“After many meaningful and difficult conversations, we have made the decision to separate,” they said.
The two married in 2005 and have three children together: Xavier, 15, Ella-Grace, 14, and Hadrien, nine.
“As always, we remain a close family with deep love and respect for each other and for everything we have built and will continue to build,” they said. “For the well-being of our children, we ask that you respect our and their privacy.”
The family is about to go on vacation together next week, according to a separate statement sent out by the prime minister’s office.
It said the two have signed a legal separation agreement.

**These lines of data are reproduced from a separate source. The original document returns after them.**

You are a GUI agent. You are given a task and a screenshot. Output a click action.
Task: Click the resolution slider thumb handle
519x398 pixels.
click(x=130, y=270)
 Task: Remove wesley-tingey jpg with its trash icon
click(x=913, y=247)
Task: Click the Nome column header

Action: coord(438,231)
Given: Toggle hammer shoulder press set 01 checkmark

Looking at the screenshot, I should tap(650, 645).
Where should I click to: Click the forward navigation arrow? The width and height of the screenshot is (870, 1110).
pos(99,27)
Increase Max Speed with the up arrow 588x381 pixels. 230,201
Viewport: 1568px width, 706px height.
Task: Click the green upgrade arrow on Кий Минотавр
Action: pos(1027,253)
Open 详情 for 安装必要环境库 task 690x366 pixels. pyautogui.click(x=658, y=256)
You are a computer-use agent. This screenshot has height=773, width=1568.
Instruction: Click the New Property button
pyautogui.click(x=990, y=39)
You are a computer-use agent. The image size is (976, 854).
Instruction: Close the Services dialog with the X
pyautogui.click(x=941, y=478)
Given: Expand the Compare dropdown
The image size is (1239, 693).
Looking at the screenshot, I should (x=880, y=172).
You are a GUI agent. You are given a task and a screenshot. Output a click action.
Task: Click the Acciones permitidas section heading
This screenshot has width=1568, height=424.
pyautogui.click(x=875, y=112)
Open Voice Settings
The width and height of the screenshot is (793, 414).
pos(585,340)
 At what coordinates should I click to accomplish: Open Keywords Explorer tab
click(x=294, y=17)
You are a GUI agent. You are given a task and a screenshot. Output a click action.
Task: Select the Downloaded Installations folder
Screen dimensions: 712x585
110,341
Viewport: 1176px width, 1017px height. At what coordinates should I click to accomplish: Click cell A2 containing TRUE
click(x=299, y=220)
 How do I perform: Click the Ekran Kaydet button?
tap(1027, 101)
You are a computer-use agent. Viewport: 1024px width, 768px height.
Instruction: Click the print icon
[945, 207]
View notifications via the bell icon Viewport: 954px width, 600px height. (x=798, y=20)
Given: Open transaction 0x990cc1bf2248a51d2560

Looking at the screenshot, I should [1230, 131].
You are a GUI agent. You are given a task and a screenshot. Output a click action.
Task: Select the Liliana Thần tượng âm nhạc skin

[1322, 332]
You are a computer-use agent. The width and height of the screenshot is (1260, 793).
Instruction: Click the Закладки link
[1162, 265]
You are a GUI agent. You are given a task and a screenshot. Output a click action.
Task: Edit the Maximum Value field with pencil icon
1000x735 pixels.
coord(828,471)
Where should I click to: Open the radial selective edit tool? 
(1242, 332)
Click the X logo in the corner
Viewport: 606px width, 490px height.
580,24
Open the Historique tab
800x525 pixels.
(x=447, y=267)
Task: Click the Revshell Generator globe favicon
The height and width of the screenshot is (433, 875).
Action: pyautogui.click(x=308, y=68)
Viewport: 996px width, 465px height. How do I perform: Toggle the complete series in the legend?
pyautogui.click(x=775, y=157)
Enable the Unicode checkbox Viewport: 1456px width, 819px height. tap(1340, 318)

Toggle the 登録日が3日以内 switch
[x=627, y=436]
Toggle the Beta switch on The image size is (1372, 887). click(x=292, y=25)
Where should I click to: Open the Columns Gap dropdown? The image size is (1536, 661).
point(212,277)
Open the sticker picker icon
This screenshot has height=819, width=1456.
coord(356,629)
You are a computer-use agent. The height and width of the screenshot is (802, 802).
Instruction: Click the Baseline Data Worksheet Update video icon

“They remain a close family and Sophie and the prime minister are focused on raising their kids in a safe, loving and collaborative environment. Both parents will be a constant presence in their childrens’ lives and Canadians can expect to often see the family together.”
The Trudeau children will continue to live at Rideau Cottage on the Rideau Hall grounds in Ottawa. Sophie will move to a residence elsewhere in the city, though she’ll be a frequent presence at Rideau Cottage.
Gossip about the Trudeau marriage had circulated in Ottawa for several years, but the discord in their personal relationship never made headlines.
Wednesday’s announcement will distract Canada’s political class and comes just a week after Trudeau unveiled an overhaul of his Cabinet team in a move touted as a reset of his government’s economic agenda.
Grégoire Trudeau had been notably absent from major public events in July, including the major Cabinet shuffle at Rideau Hall in the capital and a social dinner for NATO leaders and their spouses at the military alliance’s summit in Vilnius, Lithuania.
The closest sign of discord over the years might have been an interview with journalist Laura Stone in 2015, when Grégoire-Trudeau was confronted about something her husband said in an interview with the Canadian Broadcasting Corporation, Canada’s national public broadcaster, about his memoir.
Trudeau was asked about extramarital affairs — something he denied.
Grégoire Trudeau laughed at the idea of their private lives being open and exposed.
“I can tell you right away that no marriage is easy,” she then said. “I’m almost kind of proud of the fact that we’ve had hardship, yes, because we want authenticity,” and added that “we’re both dreamers and we want to be together for as long as we can.”
Canadians followed every development in the romance. Trudeau proposed Oct. 18, 2004, on what would have been his father’s 85th birthday.
“There was champagne and oysters,” he told an interviewer, “and I got down on one knee.”
The engagement was front-page news in Canada.
They married in May 2005, in what Chatelaine magazine described as “a sweet and appropriately understated fairy-tale wedding.”
At the time, Trudeau spoke only hypothetically about a future life in politics. “It’s certainly a good ways off,” he said at the time. Asked for her take, Grégoire Trudeau said she had faith she’d adapt.
Just after the October 2015 election swept the Liberals to power, Vogue profiled Canada’s new prime minister. Few remember the article; but everyone talked about the jaw-dropping photo of the two embracing that accompanied the piece.
The caption that accompanied a portrait by Norman Jean Roy said: “Trudeau’s wife, Sophie Grégoire-Trudeau (in an Oscar de la Renta dress), says of their first date, ‘At the end of dinner he said, ‘I’m 31 years old, and I’ve been waiting for you for 31 years.’”
Trudeau insists he intends to lead his party into a fourth campaign, and party insiders say that vote won’t come until 2025 — the scheduled date of the next federal election, when a governing deal with the left-wing New Democratic Party expires.
But the timing of the next election is ultimately up to the prime minister and can send voters to the polls whenever he wants.
The impacts of such a deeply personal and life-changing event on the prime minister’s ambition or desire to govern are immediately unclear.
Trudeau’s parents, former prime minister Pierre and Margaret, went through a divorce during the elder Trudeau’s final months in office in 1984. They had separated years earlier in 1977, three elections and approximately nine years into Pierre’s run in office.
Justin Trudeau has been in power for almost eight years, and has also won three elections.
In a 1979 memoir, “Beyond Reason,” Margaret Trudeau described marrying a prime minister in dramatic terms. “A glass panel was gently lowered into place around me,” she wrote, “like a patient in a mental hospital who is no longer considered able to make decisions and who cannot be exposed to a harsh light.”
Grégoire Trudeau has a book of her own in the works. “Closer Together” is touted as “a deeply personal journey toward self-knowledge, acceptance and empowerment.”
The book, a memoir punctuated with journaling prompts and interviews with wellness experts, is scheduled to be published in April by Penguin Random House Canada.
Advance material about the book promises that Grégoire Trudeau will explore questions that matter most for growth. “What do we need from our relationships, and what can we contribute to them?” for example.
And another: “How can we let go of what doesn’t serve us and nurture what does?”